Cook for Change 2025 - La cucina come gesto consapevole: l’intervista allo Chef Samuel De Milato

  • Dec. 16, 2025

Samuel de Milato

Continua la nostra rassegna di interviste dedicate ai protagonisti italiani di "Cook for Change 2025", la sfida globale di Sodexo per una cucina più sostenibile. Tra i protagonisti di questa edizione c’è Samuel De Milato, che in Sodexo lavora da 23 anni. Arrivato in azienda a soli 20 anni, proviene da una famiglia di ristoratori e ha frequentato la scuola alberghiera di Stresa.

 

“Green Harmony”: un piatto che racconta equilibrio e rispetto

Il piatto con cui Samuel ha scelto di partecipare a Cook for Change 2025 si chiama “Green Harmony”. Un nome che racchiude il senso profondo della sua proposta:

«Quando ho scelto il nome del piatto ho pensato a un’“armonia verde”, perché rappresenta per me freschezza, sostenibilità, leggerezza e salute. Armonia significa equilibrio: tra ingredienti, tra consistenze, tra cremosità e freschezza».

Un equilibrio che non è solo gustativo, ma anche etico. Fin dall’inizio, Samuel ha immaginato una ricetta capace di raccontare un modo di cucinare più attento, in cui nulla viene sprecato e ogni ingrediente trova una nuova funzione.

Cosa ti ha ispirato nella creazione di questo piatto?

Alla base di “Green Harmony” c’è un’idea chiara: ho voluto usare tutto ciò che avevo a disposizione, trasformando anche gli scarti in risorsa.
Lo scalogno e il broccolo sono i protagonisti del piatto e gli ingredienti base del brodo, realizzato esclusivamente con le loro bucce e parti meno utilizzate. Il pesto nasce sostituendo i pinoli con sesamo tostato, mentre il pane avanzato si trasforma in un crumble profumato al limone.

Ho prestato particolare attenzione anche all’impiattamento: il crumble di pane al limone fa da base, seguito dal risotto, dalle infiorescenze di broccolo, da foglioline di menta fresca e da qualche goccia di burrata frullata, scelta per esaltare la cremosità senza appesantire il piatto.

Quale è stata la difficoltà maggiore che hai incontrato?
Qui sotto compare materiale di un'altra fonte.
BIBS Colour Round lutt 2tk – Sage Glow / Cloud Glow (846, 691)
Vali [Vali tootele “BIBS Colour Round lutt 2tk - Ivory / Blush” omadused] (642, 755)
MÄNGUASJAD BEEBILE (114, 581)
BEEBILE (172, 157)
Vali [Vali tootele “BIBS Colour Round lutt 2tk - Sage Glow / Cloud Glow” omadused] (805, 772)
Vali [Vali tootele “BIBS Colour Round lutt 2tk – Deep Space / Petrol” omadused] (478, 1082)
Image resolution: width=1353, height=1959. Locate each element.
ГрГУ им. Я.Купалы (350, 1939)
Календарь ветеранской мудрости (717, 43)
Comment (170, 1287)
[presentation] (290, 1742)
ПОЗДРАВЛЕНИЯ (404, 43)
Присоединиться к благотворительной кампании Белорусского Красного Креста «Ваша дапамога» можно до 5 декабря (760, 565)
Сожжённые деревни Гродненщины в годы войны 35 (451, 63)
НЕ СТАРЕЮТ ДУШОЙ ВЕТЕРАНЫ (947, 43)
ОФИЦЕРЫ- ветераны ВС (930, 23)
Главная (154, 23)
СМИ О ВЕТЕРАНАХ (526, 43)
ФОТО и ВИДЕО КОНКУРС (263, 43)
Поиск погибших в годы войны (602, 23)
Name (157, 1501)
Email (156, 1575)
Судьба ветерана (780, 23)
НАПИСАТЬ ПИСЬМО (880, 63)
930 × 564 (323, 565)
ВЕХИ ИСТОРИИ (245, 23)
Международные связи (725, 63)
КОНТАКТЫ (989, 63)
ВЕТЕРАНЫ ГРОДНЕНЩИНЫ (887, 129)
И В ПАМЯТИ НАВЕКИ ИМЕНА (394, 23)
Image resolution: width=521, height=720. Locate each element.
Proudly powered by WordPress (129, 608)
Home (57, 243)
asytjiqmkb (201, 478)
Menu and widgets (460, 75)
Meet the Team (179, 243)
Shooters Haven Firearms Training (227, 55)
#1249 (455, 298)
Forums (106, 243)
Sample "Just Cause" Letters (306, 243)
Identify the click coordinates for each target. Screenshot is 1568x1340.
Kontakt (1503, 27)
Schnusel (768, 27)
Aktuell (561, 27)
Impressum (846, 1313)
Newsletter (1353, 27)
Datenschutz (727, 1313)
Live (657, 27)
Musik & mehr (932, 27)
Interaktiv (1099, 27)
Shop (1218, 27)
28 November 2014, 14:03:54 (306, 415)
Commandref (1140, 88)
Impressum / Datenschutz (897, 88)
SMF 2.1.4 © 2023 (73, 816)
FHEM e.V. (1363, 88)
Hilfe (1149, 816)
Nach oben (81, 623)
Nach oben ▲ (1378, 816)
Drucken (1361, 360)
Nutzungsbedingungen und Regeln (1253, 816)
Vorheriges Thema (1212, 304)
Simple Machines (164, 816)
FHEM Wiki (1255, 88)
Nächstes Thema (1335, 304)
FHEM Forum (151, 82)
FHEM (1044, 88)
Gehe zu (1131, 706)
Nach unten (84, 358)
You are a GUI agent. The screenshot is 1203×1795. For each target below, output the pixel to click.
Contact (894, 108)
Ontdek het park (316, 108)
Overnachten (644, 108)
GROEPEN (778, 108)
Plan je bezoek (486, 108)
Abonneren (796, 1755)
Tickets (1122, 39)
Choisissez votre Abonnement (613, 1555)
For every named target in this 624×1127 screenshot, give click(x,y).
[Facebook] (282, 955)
Forse la difficoltà maggiore è stata ripensare il brodo, elemento fondamentale della ricetta. La sfida era creare una base gustosa senza ricorrere a preparazioni tradizionali, utilizzando solo ciò che faceva già parte del piatto. Per superarla, ho creato il brodo utilizzando solo gli scarti dello scalogno e del broccolo, evitando elementi che non sarebbero stati usati nel piatto.

Quale parola rappresenta il senso della tua professione? 

La parola a cui ho pensato e che rappresenta ciò che faccio ogni giorno è “Alchimia”  perché per me significa trasformazione degli ingredienti. Cucinare è per me l’arte di trasformare, stupire e armonizzare tutto ciò che si ha a disposizione. L'alchimia racchiude creatività e intuizione.

Come descriveresti il tuo piatto in una parola?

La parola più adeguata, secondo me, è  “Equilibrio” perché è quello che cerco nell’armonia tra gli alimenti per realizzare un piatto buono e sano al tempo stesso.